US 11,908,006 B2
Message elimination in multi-model risk correlation system
Florian Huchedé, Chicago, IL (US); Robert Hayes, Naperville, IL (US); Abdoulaye Gory, London (GB); and David Henri Nicolay, London (GB)
Assigned to Chicago Mercantile Exchange Inc., Chicago, IL (US)
Filed by Chicago Mercantile Exchange Inc., Chicago, IL (US)
Filed on Dec. 20, 2018, as Appl. No. 16/227,674.
Prior Publication US 2020/0202433 A1, Jun. 25, 2020
Int. Cl. G06Q 40/04 (2012.01); G06F 17/16 (2006.01); G06Q 40/06 (2012.01)

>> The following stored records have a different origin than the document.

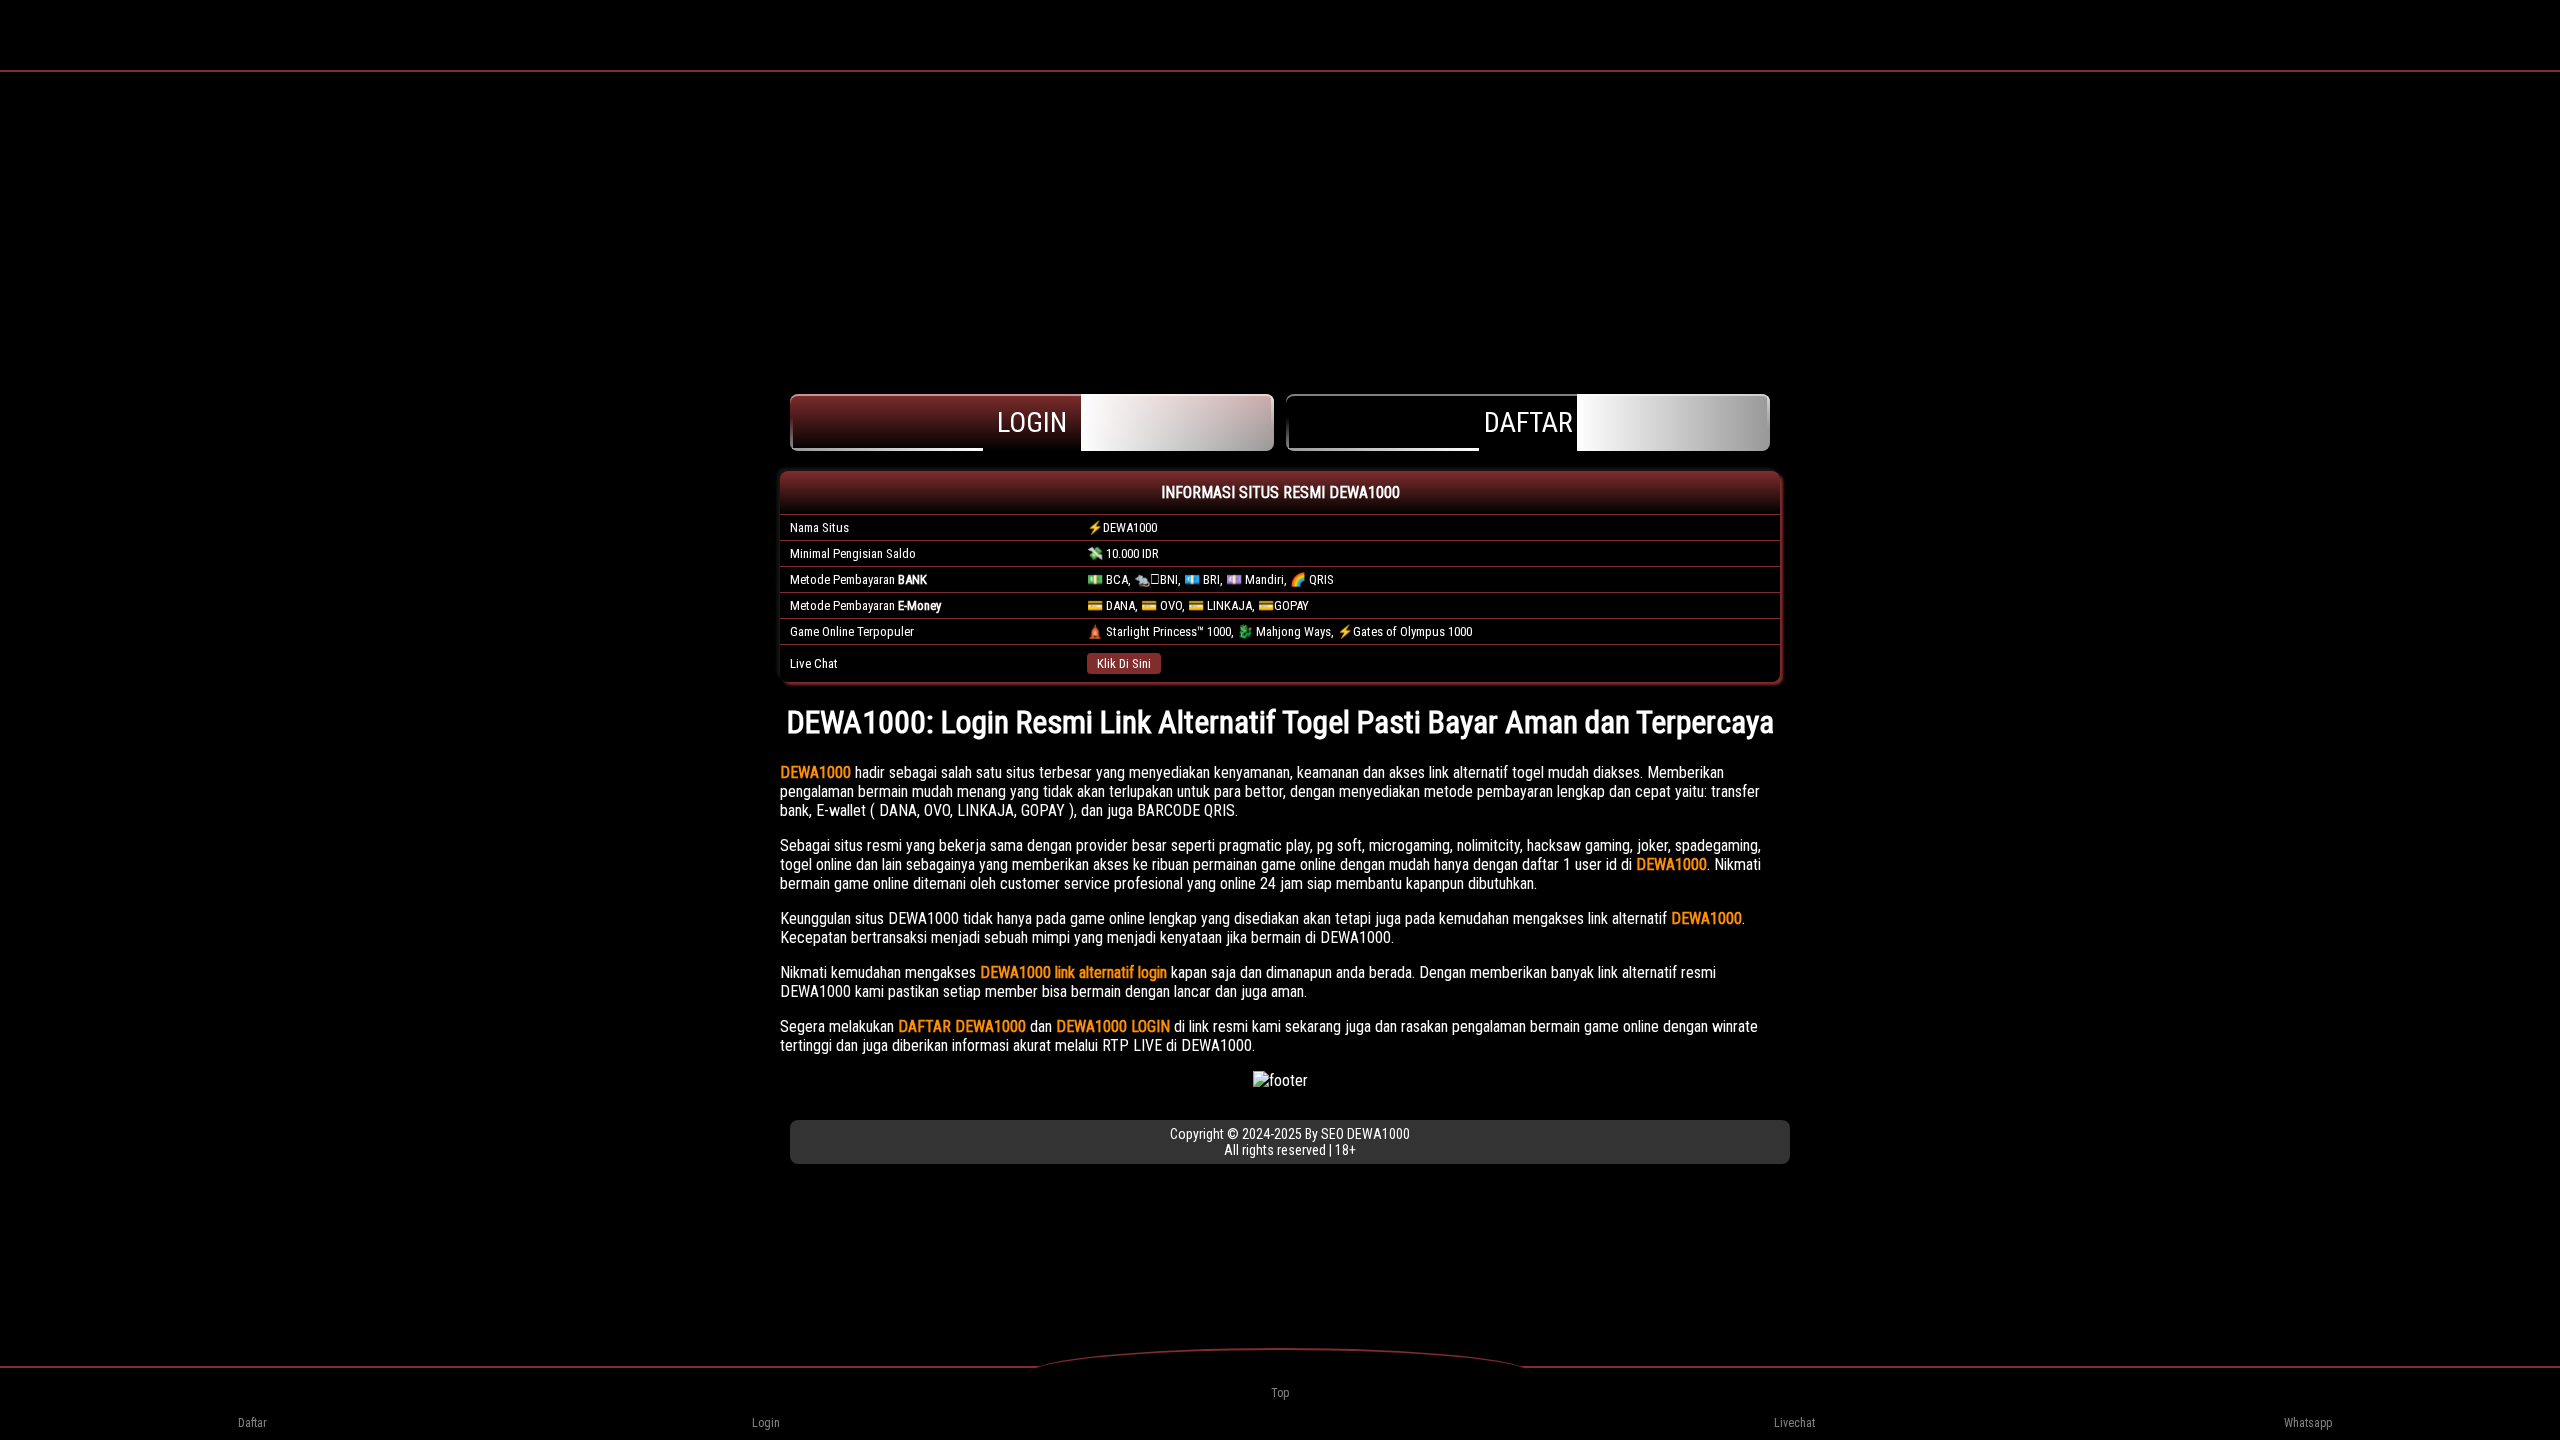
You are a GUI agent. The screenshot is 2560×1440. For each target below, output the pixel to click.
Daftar (1528, 422)
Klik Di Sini (1124, 663)
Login (1032, 422)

CPC G06Q 40/04 (2013.01) [G06F 17/16 (2013.01); G06Q 40/06 (2013.01)] 16 Claims
OG exemplary drawing
 
1. A computer implemented method for cross asset correlation and margining in a trading system, comprising:
receiving, by a processor, portfolio data for a plurality of portfolios;
storing the portfolio data in memory, the memory implemented via one or more storage operations which implement local storage control via a rolling storage scheme storing portfolio data for a set of most recent transactions, thereby filtering the stored portfolio data to only the most recent transactions via the storage operations;
calculating a first plurality of simulations for the each of the plurality of portfolios;
performing a non-overlaid calculation by determining, by the processor, a single portfolio performance vector for each of the plurality of portfolios based on a portfolio specific model and results of the first plurality of simulations;
calculating a second plurality of simulations for the each of the plurality of portfolios;
performing an overlaid calculation by:
determining, by the processor, an alphanumeric code for each of the plurality of asset classes (Ak);
compiling, by the processor, a request message for an external database storing one or more joint models for the plurality of asset classes (Ak), where the request message includes the alphanumeric code for each of the plurality of asset classes (Ak), the external database facilitating non-local storage of the one or more joint models for the plurality of asset classes (Ak);
receiving, by the processor and responsive to the request message, the one or more joint models for the plurality of asset classes (Ak);
determining, by the processor and based on the one or more joint models, a joint portfolio performance vector for the plurality of portfolios based on portfolio specific models and results of the second plurality of simulations; and
determining, by the processor, for each portfolio, a portfolio specific scalar based on the single portfolio performance vector and the joint portfolio performance vector; and
generating a plurality of messages that separate the overlaid calculation from the non-overlaid calculation for an initial margin for the plurality of portfolios based on the portfolio specific model and the portfolio specific scalar, wherein the number of the plurality of messages for the trading system is reduced for margin requirements due to the portfolio specific model and the portfolio specific scalar,
wherein as asset class margin (Λk) for each of the plurality of asset classes (Ak) is calculated according to:
Λk=PercentileΘ (P&L),
wherein Percentile is a function that returns a margin value for the asset class margin (Λk) according to a probability distribution for a profit and loss derived from the first plurality of simulations,
wherein the joint margin (Λjoint) is calculated according to:
Λjoint=PercentileΘ (P&L),
wherein Percentile is a function that returns a margin value for the joint asset margin (Λjoint) according to a probability distribution for the profit and loss (P&L) derived from the second plurality of simulations,
wherein a reduced initial margin (IM) is calculated according to:
IM=Λk−wk·Λjoint
wherein the asset class margin (Λk) is reduced by a contribution wk portion of the joint asset margin (Λjoint),
wherein the reduced IM decreases a computation time for the trading system to process the plurality of portfolios.